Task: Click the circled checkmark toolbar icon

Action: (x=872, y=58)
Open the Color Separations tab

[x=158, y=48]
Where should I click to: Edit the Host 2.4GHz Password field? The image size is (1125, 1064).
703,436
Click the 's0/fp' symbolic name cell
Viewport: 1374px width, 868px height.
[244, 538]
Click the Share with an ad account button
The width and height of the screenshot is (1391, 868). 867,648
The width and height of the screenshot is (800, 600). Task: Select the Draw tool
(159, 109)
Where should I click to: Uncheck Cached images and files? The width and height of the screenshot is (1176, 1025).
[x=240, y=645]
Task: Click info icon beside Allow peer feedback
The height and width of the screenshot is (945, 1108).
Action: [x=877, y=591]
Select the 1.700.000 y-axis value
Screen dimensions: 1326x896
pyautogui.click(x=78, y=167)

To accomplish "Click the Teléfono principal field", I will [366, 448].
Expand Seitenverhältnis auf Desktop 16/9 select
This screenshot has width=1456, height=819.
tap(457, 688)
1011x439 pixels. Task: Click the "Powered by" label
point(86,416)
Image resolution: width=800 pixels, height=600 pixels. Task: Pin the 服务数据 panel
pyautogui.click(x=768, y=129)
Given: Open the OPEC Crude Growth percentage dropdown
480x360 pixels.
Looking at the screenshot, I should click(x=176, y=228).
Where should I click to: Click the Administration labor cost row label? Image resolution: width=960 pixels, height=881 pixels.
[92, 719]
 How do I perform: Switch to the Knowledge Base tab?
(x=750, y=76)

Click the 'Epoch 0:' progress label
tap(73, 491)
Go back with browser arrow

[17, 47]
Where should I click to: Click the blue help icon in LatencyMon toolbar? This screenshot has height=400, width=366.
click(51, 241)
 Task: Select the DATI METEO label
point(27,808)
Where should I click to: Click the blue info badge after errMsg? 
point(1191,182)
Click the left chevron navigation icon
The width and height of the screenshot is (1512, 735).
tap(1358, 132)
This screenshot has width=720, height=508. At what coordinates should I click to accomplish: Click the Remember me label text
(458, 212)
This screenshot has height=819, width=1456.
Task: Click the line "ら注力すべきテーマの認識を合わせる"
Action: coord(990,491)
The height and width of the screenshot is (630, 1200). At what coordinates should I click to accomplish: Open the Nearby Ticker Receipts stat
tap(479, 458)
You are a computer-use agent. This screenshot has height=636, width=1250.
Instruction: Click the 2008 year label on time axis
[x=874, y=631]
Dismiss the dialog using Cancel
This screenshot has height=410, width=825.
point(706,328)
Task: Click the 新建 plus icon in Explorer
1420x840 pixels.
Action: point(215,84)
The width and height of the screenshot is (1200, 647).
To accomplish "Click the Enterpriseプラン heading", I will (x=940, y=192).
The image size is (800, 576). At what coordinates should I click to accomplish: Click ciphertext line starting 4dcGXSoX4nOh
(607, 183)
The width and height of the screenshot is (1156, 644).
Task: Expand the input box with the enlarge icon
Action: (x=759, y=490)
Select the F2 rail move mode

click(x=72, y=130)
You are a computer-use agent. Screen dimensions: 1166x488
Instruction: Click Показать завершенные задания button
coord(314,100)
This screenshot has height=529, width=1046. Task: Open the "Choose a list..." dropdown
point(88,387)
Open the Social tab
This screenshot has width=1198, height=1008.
◆ ◆ ◆ ◆ ◆ ◆ ◆
What is required —
Make a copy of each line in the records above that has the word "computer".

Final answer —
You are a computer-use agent. This screenshot has height=636, width=1250.
You are a computer-use agent. Screen dimensions: 1166x488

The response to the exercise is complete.